Mark Peter Wright
IMT gallery
2 November - 2 December 2012
Review by Yvette Greslé
Disorientation: a watery landscape moves with some urgency in a 360 degree, 30 minute loop. We register grey water, shifts of light, and, in the distance, the barely discernible markers of habitation and industrial labour. Sound fills the room. Birdsong: familiar, ubiquitous chirping and the singular, precise squawking of gulls. Other sounds remain ambiguous. Occasionally the sounds in the street outside blur with those inside confusing us. We close our eyes and listen more attentively. We hear water lapping up against shores, those we have visited, and those represented for us in the gestures of others. We see rocks, pebbles and the familiar detritus of 21st-century coastlines. On the floor are two piles: rocks, driftwood, seaweed but also slag, and on each pile a speaker cone. The slag, a by-product of industrial smelting, demands that we think about the meaning of the place we see in front of us. This is no innocent view, and its banal ordinariness simply veils what we do not yet know. The speaker cones appear incongruous, slightly ridiculous. But their presence pushes us to think about listening. We are accustomed to thinking about the politics of looking. Listening too is a political, critical act. It is mediated by what it is we choose to hear, to foreground, to excise and to obscure. ‘Around #1’ is one in a series of new works by Mark Peter Wright.

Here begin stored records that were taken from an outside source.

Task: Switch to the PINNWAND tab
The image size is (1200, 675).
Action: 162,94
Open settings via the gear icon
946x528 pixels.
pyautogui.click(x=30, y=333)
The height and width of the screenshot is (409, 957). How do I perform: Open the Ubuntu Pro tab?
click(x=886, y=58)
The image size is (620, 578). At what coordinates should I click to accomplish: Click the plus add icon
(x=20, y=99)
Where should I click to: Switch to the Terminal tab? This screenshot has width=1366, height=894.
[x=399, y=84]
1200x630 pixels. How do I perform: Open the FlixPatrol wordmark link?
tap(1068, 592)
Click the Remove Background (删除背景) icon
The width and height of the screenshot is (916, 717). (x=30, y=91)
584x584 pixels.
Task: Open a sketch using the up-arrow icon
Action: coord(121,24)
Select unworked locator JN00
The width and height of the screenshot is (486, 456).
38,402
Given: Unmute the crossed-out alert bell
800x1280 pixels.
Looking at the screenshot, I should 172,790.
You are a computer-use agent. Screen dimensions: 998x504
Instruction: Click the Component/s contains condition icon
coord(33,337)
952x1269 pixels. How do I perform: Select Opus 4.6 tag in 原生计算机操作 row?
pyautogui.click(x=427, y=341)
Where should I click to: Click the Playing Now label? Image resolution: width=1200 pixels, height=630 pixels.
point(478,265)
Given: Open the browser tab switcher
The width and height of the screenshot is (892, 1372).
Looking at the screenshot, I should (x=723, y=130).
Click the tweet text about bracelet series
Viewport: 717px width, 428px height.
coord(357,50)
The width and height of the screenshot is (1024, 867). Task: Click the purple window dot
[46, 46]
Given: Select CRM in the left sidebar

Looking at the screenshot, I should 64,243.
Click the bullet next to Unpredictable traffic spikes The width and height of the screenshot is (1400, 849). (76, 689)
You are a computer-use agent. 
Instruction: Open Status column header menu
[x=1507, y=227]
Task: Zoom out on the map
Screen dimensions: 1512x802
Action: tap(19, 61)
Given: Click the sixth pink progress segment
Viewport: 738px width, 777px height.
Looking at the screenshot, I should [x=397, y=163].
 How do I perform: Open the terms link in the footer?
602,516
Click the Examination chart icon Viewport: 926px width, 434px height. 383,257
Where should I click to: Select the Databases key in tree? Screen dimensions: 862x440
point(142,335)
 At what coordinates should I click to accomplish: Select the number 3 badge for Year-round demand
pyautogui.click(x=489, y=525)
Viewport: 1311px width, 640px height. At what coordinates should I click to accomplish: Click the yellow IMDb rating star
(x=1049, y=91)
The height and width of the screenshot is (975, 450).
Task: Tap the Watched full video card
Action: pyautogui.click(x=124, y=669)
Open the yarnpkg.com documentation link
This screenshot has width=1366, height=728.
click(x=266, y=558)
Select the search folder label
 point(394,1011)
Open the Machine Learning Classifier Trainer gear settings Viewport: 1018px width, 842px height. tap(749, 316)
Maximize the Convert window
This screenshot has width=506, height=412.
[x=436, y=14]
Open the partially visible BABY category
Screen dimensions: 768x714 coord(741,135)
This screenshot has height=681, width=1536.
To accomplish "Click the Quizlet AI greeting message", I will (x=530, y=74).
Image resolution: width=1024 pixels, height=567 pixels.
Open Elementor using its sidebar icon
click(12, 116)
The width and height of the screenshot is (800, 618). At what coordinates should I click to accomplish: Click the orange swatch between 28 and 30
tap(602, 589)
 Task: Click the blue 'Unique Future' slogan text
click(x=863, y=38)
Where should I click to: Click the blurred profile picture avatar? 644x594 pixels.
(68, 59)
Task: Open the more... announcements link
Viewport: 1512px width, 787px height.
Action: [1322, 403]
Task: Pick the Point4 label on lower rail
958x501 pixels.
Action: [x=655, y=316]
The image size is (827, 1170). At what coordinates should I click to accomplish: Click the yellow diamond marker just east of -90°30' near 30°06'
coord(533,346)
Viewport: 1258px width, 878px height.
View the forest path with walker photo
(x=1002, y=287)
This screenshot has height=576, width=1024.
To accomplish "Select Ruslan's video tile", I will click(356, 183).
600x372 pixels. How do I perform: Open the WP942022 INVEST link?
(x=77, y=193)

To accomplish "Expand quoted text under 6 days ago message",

The works explore South Gare in North Yorkshire, which came into existence between 1861 and 1884. South Gare is a 2.5 mile stretch of reclaimed land, a breakwater between the North Sea and the Tees Mouth Harbour. Researching ‘the Gare’ produces a narrative that reaches from 19th-century industrialisation to 21st-century global economies. The area contains approximately 5 million tons of slag from 19th-century blast furnaces, and today it is the site of the Sahaviriya Steel Industries. Apparently, alongside all this industrial activity the coastline has a thriving natural habitat.
In the video ‘There are no Signs’ we see disused signs - rusted and damaged, their texts are illegible and obscured by age. They stand incongruous in overgrown grassy landscapes, which both conceal and reveal waste. As we look, we hear sounds from the video in the adjacent room: ‘Here & There’ is a dual projection, in which we see the repeated figure of a man. His body is cropped - cut off at the shoulders - and so we cannot see his face. We are told it is Wright. Playing with dislocations of time and place, Wright repeats an action: at the gallery, and at South Gare. He bangs together two pieces of slag. The sound is repetitive, asymmetrical and insistent. It speaks of protest and the anger that produces it. Wright demands that we listen as much as we look. In an art world dominated by discourses about looking and visuality Wright’s work asks us to think more carefully about sound: its history, its politics, and its particular materiality.